Risale Haber
"Çağ körleşmesi, Diriliş ufku ve varoluş yolculuğu" başlıklı yazısında Sezai Karakoç'un mücadelesini yazan Kaplan, "Karakoç tam da bu çağ körleşmesine ve “köleleşme”sine karşı esaslı bir diriliş hamlesi başlatmıştır. Bizi metamorfoza uğratan, Batılıların gönüllü zihnî kölesi kılan bütün Batılı / seküler algılama biçimlerini yıkan, Cumhuriyet tarihimizin ilk düşünürüdür: Batılılaşmanın, sekülerleşmenin medeniyet iddialarımızı ve ruhumuzu yok ettiğini, bizi intiharın eşiğine sürüklediğini görmüş; bütün zamanları kucaklayabilen, bütün zamanları seferber edebilen, bütün zamanların çocuğu olabilen ve bütün zamanları kendi çocuğu kılabilen bir medeniyet ufku ve yolculuğu armağan etmiştir bize Sezai Karakoç" dedi.
Sezai Karakoç'un, Bediüzzaman ve Necip Fazıl'la birlikte, yaşadığımız Batılılaşma / sekülerleşme biçimlerine esaslı bir “semantik müdahale”de bulunduğuna dikkat çeken Kaplan, "bizi körleştiren ve “köleleştiren” seküler algı kapılarını kırarak, ilhamını Kur'ân'dan, Hz. Peygamber'den, İslâm düşünce ve sanat geleneğinden alan esaslı bir medeniyet yürüyüşü ve yolculuğu başlatmıştır" şeklinde yazdı.
Kaplan yazısını şöyle sürdürdü: "Sezai Karakoç, kendi entelektüel tarihimizi yeniden başlatan, tarihi ve zamanı zihnî düzlemde yeniden harekete geçiren, dalga-kırıcı ve dalga-kurucu bir çığır açmıştır.

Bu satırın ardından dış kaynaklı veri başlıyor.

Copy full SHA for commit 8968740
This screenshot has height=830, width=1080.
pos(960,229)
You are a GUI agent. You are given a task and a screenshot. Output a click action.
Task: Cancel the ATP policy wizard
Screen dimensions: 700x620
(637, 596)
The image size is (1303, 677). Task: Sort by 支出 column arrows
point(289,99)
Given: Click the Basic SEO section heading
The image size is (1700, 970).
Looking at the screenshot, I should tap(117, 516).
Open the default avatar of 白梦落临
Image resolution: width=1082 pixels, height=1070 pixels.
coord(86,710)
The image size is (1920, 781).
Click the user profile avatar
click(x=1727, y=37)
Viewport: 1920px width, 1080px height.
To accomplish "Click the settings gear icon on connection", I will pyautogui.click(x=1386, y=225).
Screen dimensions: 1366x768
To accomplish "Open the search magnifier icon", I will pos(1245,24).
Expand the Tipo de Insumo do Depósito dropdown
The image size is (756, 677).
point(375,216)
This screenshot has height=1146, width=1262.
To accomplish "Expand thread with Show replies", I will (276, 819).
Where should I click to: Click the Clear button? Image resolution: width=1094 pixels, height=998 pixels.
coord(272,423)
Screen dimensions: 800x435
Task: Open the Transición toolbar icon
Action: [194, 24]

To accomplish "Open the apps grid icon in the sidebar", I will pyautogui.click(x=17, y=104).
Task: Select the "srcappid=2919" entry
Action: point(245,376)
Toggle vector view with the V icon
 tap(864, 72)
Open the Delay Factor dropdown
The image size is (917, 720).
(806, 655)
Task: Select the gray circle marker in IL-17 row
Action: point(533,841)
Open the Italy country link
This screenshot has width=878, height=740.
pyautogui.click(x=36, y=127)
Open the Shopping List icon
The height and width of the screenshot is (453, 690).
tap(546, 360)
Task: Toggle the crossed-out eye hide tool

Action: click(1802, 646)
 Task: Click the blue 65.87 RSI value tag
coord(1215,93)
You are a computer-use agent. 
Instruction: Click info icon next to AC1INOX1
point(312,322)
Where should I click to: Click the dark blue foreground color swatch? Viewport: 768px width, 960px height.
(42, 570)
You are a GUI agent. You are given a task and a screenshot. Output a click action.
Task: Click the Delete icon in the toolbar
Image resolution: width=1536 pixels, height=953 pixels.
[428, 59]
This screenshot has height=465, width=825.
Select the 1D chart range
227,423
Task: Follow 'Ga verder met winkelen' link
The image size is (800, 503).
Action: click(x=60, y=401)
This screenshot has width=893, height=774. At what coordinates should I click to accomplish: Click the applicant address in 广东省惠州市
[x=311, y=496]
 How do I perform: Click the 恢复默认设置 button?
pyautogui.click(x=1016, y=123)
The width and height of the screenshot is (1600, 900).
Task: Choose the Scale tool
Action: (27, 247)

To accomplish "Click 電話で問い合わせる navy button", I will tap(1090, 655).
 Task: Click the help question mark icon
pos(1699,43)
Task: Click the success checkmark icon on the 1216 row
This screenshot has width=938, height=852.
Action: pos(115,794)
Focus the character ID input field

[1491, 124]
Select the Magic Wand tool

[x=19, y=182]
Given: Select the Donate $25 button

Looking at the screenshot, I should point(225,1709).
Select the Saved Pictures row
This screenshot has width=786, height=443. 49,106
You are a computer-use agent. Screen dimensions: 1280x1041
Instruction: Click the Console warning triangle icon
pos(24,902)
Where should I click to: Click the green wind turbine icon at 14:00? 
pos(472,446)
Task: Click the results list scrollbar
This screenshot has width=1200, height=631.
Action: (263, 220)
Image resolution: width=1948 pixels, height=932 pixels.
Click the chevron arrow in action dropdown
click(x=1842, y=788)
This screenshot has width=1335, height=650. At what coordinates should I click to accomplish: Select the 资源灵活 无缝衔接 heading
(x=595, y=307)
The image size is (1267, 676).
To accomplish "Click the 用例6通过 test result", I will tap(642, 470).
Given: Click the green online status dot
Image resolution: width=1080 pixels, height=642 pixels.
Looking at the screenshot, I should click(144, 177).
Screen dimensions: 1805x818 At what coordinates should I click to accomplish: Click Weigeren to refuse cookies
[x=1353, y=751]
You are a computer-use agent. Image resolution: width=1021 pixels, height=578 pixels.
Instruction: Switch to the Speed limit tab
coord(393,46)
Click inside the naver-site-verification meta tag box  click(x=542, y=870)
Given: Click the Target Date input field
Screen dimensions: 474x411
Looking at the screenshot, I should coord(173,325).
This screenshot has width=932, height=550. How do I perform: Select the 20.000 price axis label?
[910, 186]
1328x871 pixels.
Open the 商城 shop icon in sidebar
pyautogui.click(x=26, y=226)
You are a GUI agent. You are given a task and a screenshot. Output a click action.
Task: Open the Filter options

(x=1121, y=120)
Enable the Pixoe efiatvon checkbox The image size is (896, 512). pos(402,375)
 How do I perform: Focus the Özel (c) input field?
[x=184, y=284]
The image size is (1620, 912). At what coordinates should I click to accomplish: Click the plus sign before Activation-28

O yüzden, Sezai Karakoç, entelektüel tarihimizde, bize kendi zamanımızı yaşatan, kendi dilimizi kurdurtan, kendi bakış açılarımızı armağan eden, kendi medeniyet yolculuğumuzu yeniden hatırlatan ve başlatan bir milattır. Hatırlatmakta yarar var: Elbette ki, Bediüzzaman ve Necip Fazıl olmasaydı, Sezai Karakoç olmazdı."